The problem => Could you copy exactly the lines from the one containing "The width and height of the screenshot is (551, 980)." through the last line of the records, leaving out every picture?

Material provided =>

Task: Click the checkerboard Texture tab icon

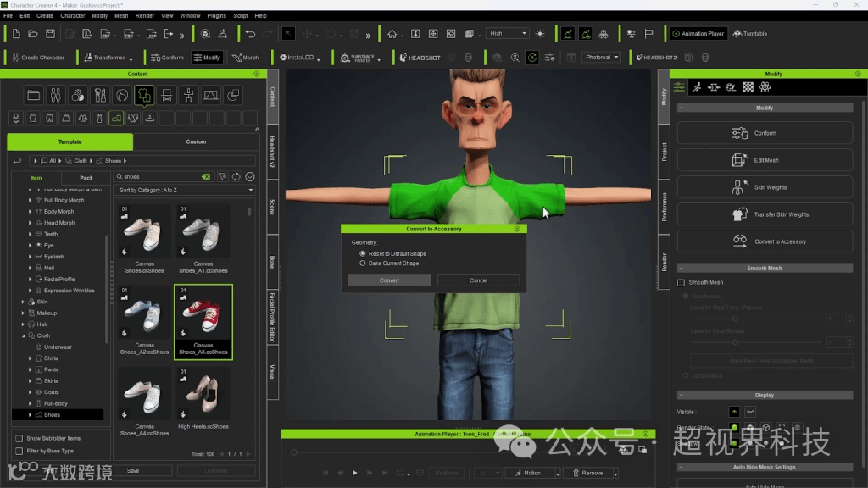Action: pos(748,87)
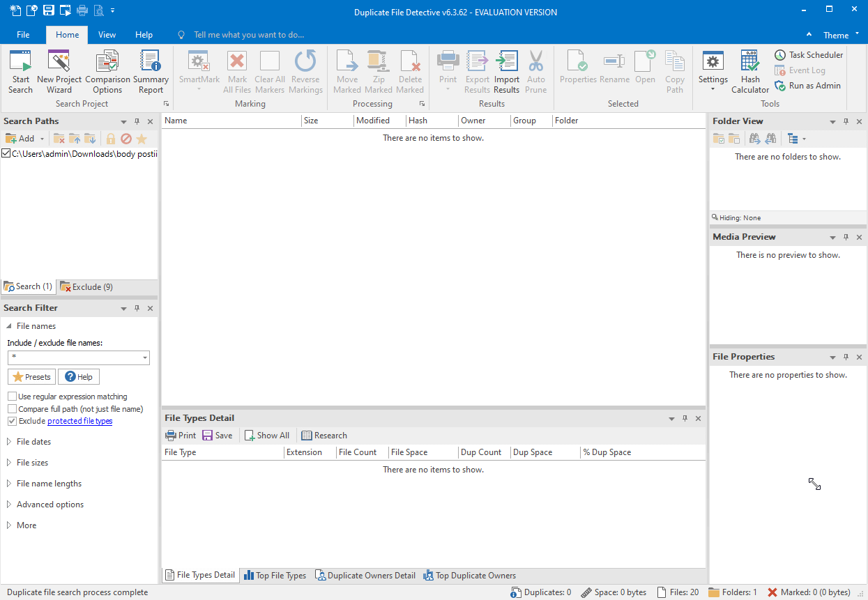
Task: Open Comparison Options
Action: [107, 70]
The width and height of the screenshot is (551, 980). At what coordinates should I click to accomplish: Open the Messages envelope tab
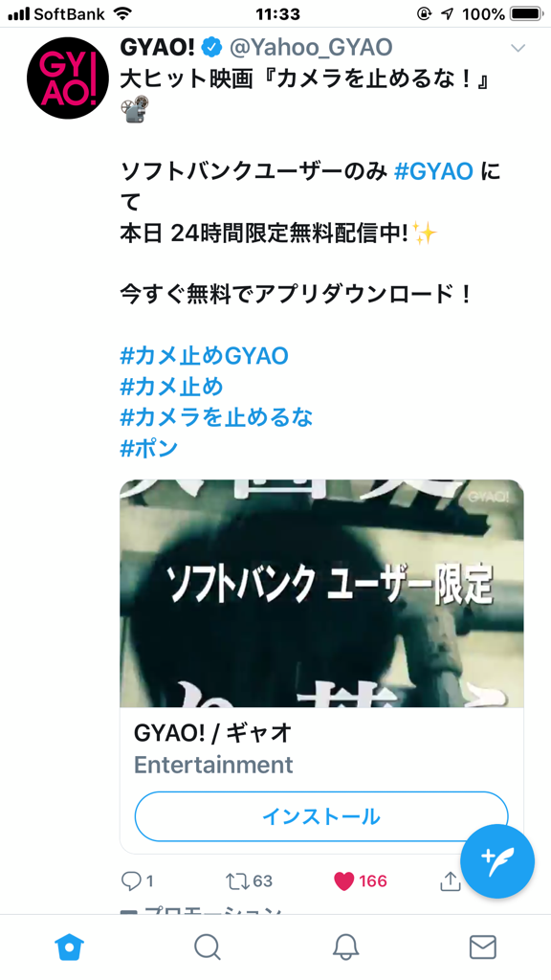(x=483, y=947)
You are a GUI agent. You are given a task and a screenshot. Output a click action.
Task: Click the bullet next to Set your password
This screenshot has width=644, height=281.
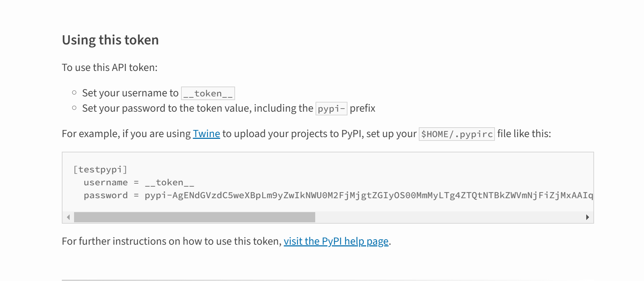[74, 107]
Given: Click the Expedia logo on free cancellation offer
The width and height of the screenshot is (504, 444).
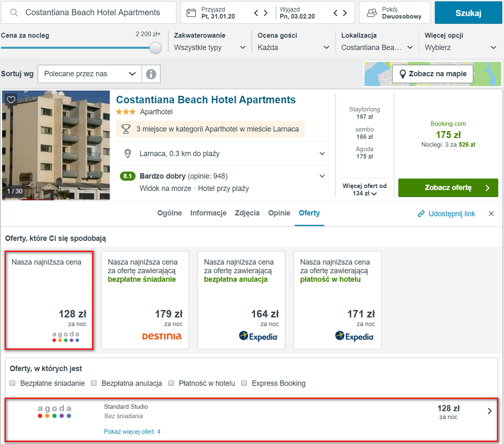Looking at the screenshot, I should 258,336.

Result of the exercise =>
The width and height of the screenshot is (551, 980). At what coordinates should I click to accomplish: Open the Messages envelope tab
(x=483, y=947)
You are a GUI agent. You are given a task and a screenshot. Output a click action.
Task: Click the bullet next to Set your password
This screenshot has width=644, height=281.
[74, 107]
Given: Click the Expedia logo on free cancellation offer
The width and height of the screenshot is (504, 444).
Looking at the screenshot, I should 258,336.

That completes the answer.